> **WHAT THE TASK REQUIRES**: Working line by line, output the entries below exactly as they appear.

________

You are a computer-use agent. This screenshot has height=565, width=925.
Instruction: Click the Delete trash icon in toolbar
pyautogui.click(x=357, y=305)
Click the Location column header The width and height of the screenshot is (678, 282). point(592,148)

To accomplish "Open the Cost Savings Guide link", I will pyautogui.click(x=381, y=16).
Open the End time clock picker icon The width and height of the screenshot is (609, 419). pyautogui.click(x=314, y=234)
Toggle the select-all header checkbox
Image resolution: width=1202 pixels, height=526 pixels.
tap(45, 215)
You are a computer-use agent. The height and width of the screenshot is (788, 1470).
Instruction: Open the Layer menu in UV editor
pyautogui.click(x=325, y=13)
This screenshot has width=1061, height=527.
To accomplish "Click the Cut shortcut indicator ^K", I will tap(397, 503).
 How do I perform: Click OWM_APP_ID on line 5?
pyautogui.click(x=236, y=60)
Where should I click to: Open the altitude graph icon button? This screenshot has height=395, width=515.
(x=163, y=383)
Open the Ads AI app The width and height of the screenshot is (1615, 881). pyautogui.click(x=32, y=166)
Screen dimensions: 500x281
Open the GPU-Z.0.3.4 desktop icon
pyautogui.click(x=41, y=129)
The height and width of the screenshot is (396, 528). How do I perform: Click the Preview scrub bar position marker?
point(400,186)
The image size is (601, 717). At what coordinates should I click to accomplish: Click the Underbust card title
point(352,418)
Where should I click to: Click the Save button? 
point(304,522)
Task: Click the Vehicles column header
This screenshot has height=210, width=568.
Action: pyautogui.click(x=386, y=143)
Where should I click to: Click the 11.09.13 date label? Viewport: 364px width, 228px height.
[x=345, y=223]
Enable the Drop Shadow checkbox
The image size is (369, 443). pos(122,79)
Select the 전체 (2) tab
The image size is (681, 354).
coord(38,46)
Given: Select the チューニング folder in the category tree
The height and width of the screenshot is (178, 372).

________

> **WRITTEN RESPONSE**:
You are a computer-use agent. This screenshot has height=565, width=925.
Instruction: Click the Delete trash icon in toolbar
pyautogui.click(x=357, y=305)
Click the Location column header The width and height of the screenshot is (678, 282). point(592,148)

To accomplish "Open the Cost Savings Guide link", I will pyautogui.click(x=381, y=16).
Open the End time clock picker icon The width and height of the screenshot is (609, 419). pyautogui.click(x=314, y=234)
Toggle the select-all header checkbox
Image resolution: width=1202 pixels, height=526 pixels.
tap(45, 215)
You are a computer-use agent. The height and width of the screenshot is (788, 1470).
Instruction: Open the Layer menu in UV editor
pyautogui.click(x=325, y=13)
This screenshot has width=1061, height=527.
To accomplish "Click the Cut shortcut indicator ^K", I will tap(397, 503).
 How do I perform: Click OWM_APP_ID on line 5?
pyautogui.click(x=236, y=60)
Where should I click to: Open the altitude graph icon button? This screenshot has height=395, width=515.
(x=163, y=383)
Open the Ads AI app The width and height of the screenshot is (1615, 881). pyautogui.click(x=32, y=166)
Screen dimensions: 500x281
Open the GPU-Z.0.3.4 desktop icon
pyautogui.click(x=41, y=129)
The height and width of the screenshot is (396, 528). How do I perform: Click the Preview scrub bar position marker?
point(400,186)
The image size is (601, 717). At what coordinates should I click to accomplish: Click the Underbust card title
point(352,418)
Where should I click to: Click the Save button? 
point(304,522)
Task: Click the Vehicles column header
This screenshot has height=210, width=568.
Action: pyautogui.click(x=386, y=143)
Where should I click to: Click the 11.09.13 date label? Viewport: 364px width, 228px height.
[x=345, y=223]
Enable the Drop Shadow checkbox
The image size is (369, 443). pos(122,79)
Select the 전체 (2) tab
The image size is (681, 354).
coord(38,46)
Given: Select the チューニング folder in the category tree
The height and width of the screenshot is (178, 372).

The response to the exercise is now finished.